EXTRACTED ENTRIES
....................

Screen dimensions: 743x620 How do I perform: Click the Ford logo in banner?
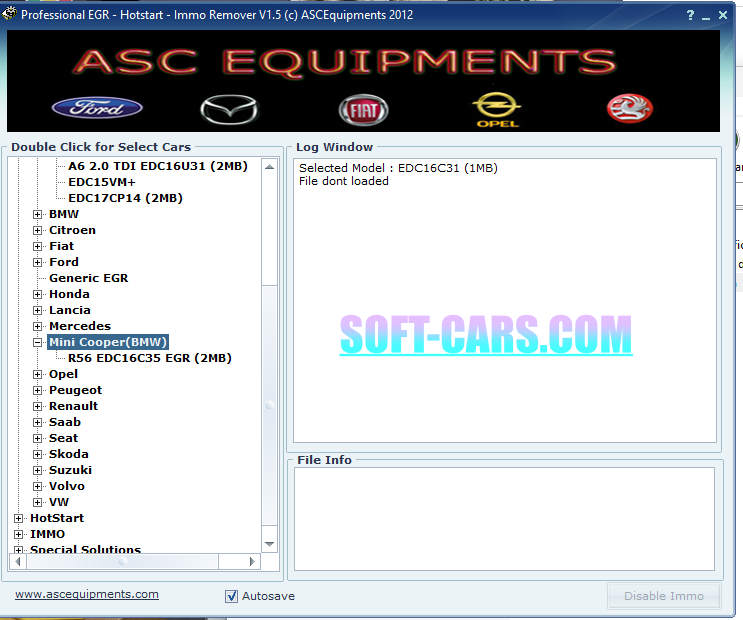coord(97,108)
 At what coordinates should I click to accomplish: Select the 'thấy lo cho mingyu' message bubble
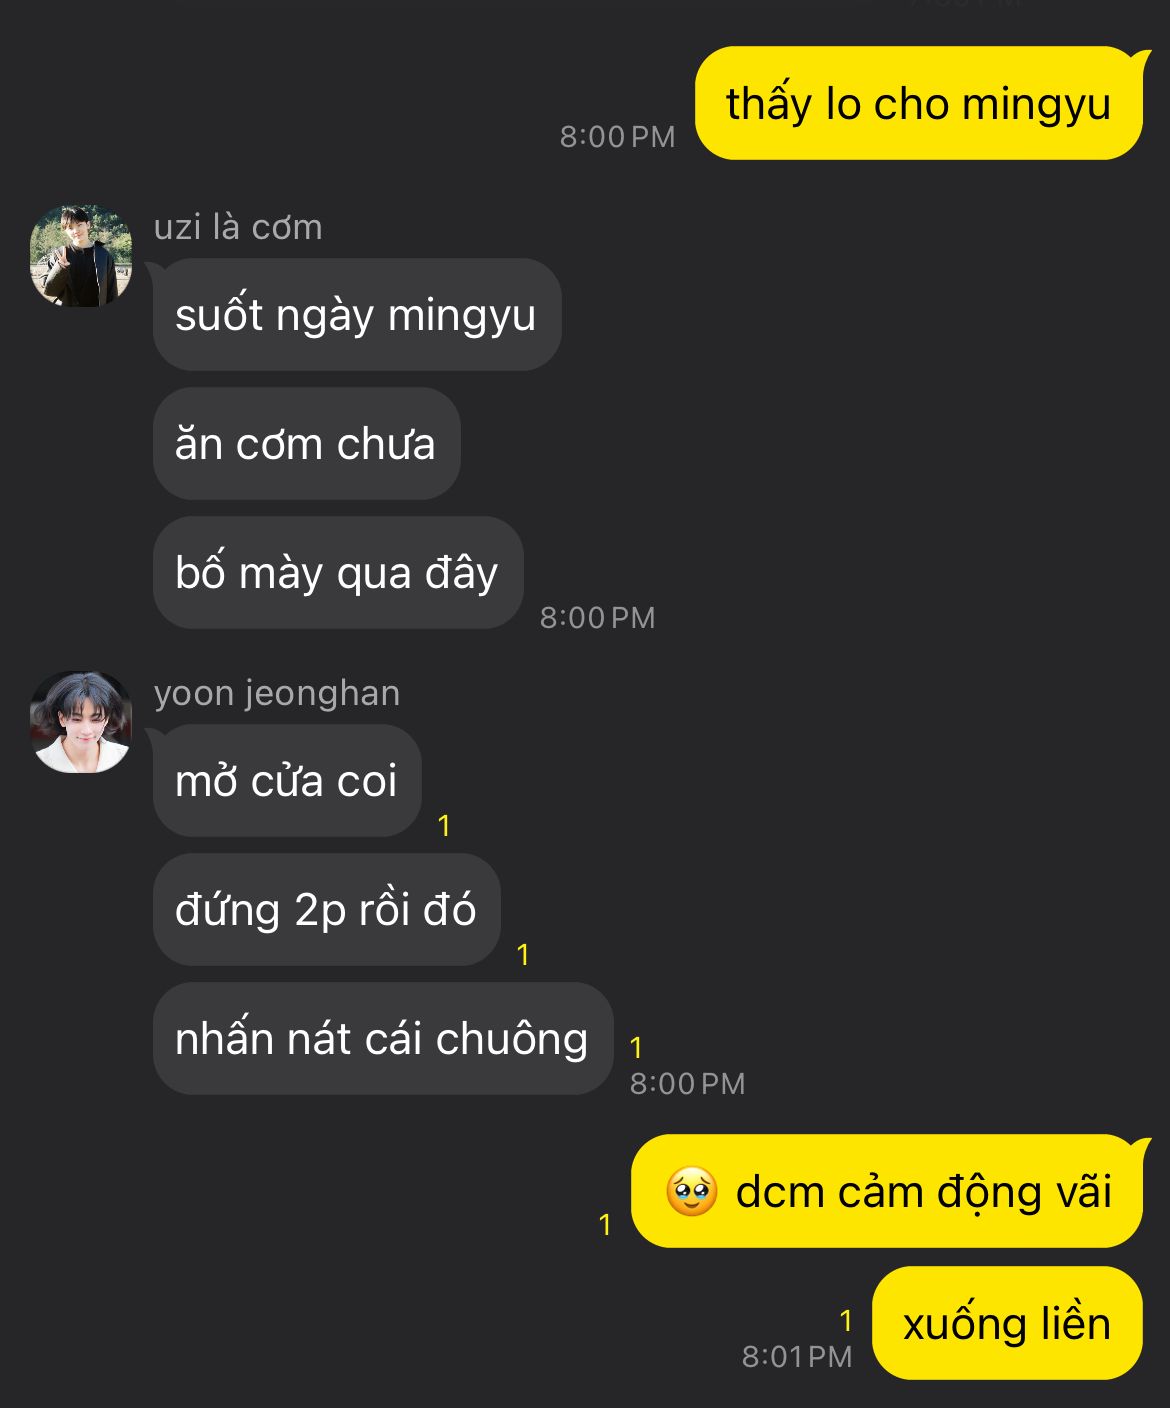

....................

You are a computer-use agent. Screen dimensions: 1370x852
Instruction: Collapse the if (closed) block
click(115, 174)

....................

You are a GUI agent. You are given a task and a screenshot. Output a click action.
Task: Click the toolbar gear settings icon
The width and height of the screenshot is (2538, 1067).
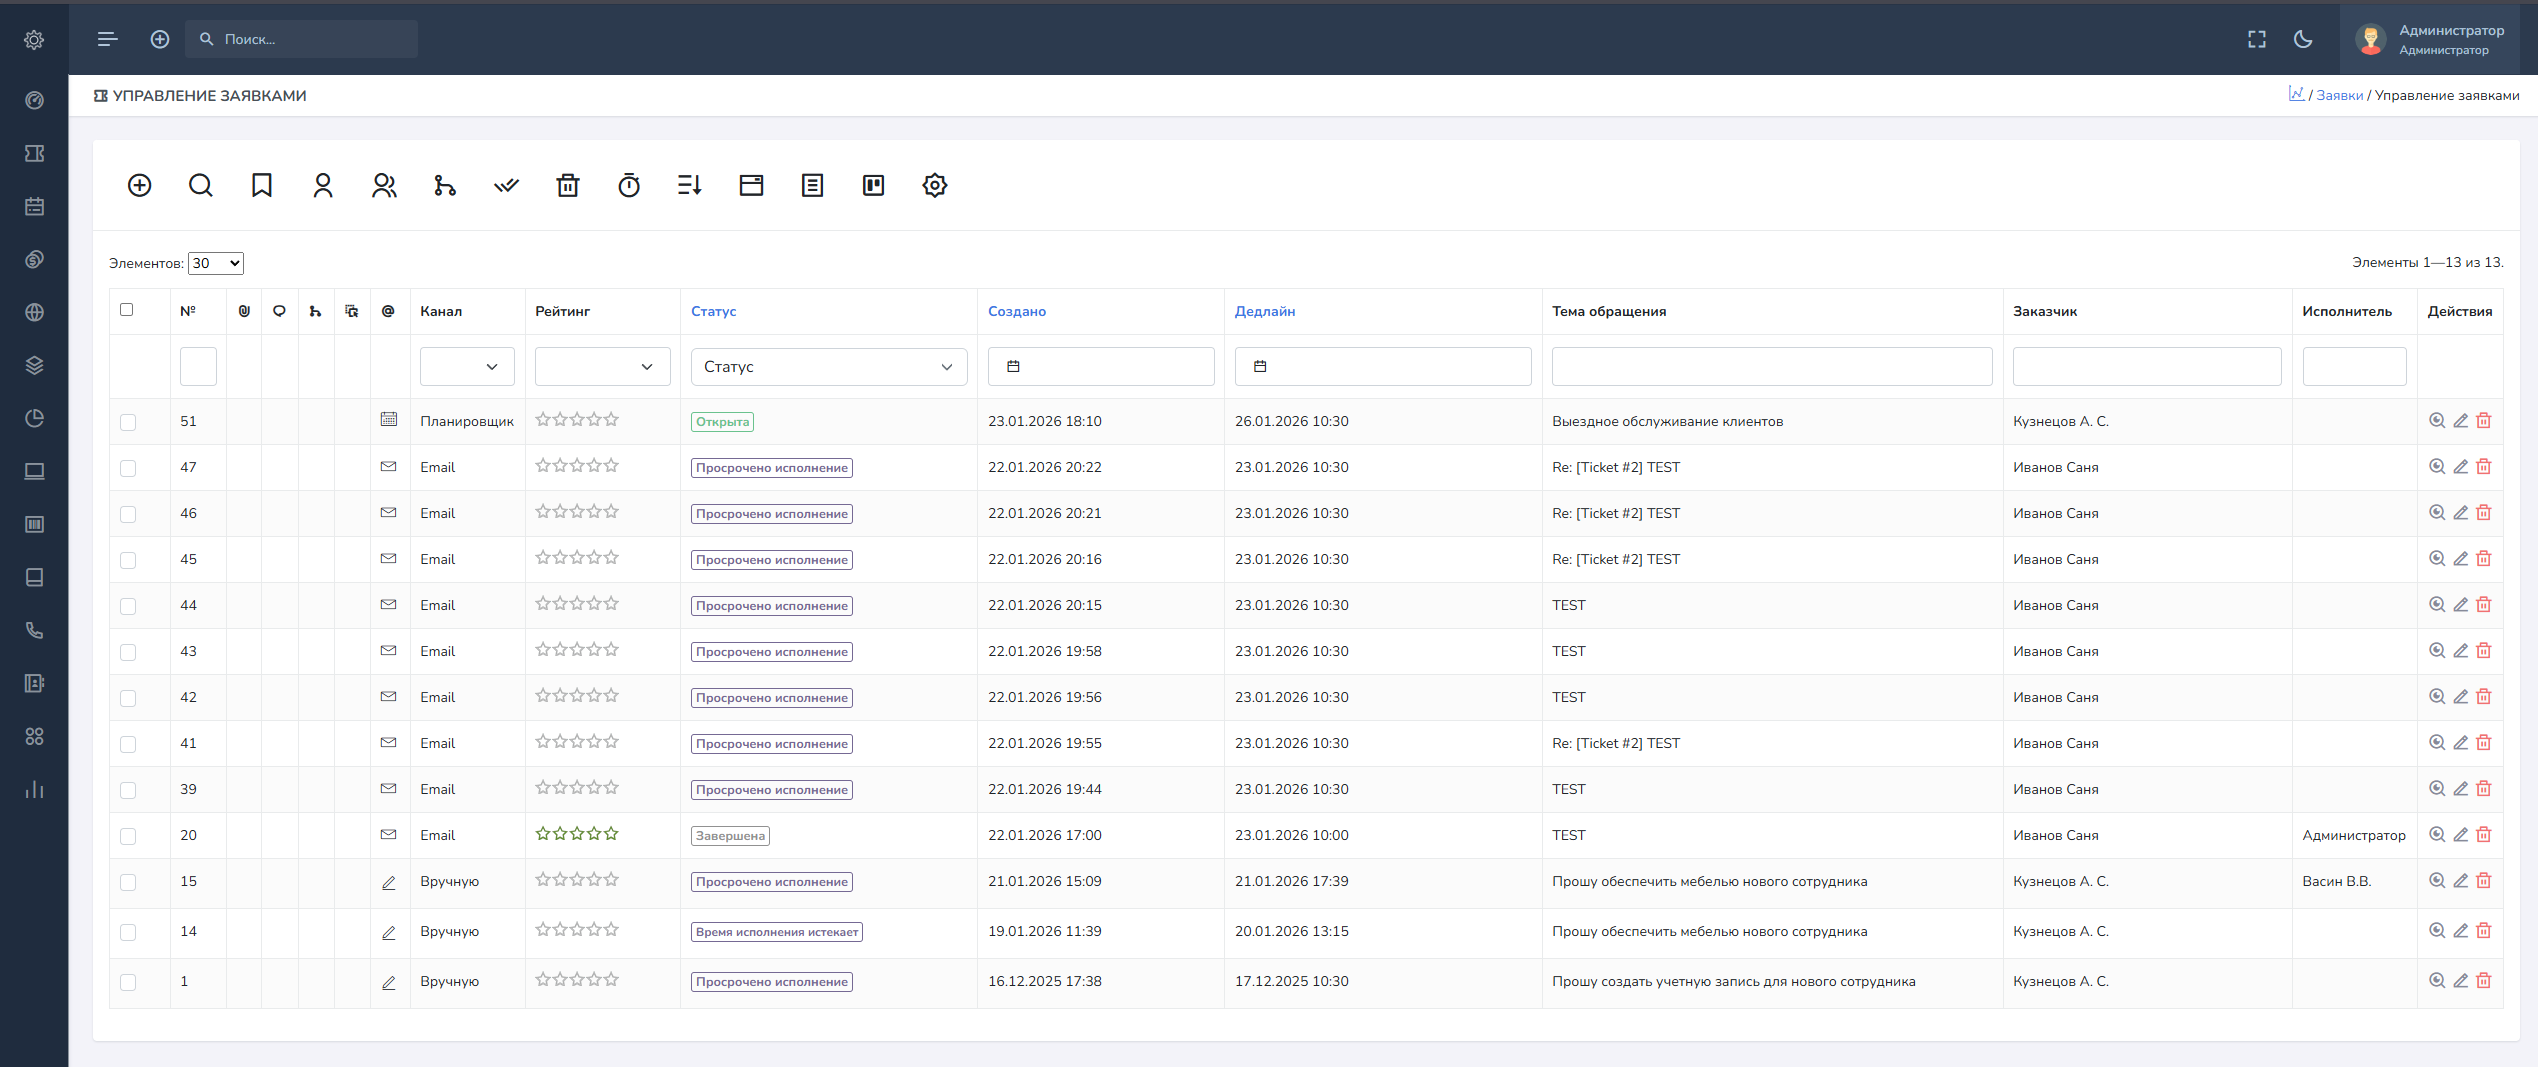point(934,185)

....................

WHAT TO DO
For the string "agent", show each line of the entries above where it occurs.

EXERCISE RESULT
You are a computer-use agent. Screen dimensions: 1370x852
You are a GUI agent. You are given a task and a screenshot. Output a click action.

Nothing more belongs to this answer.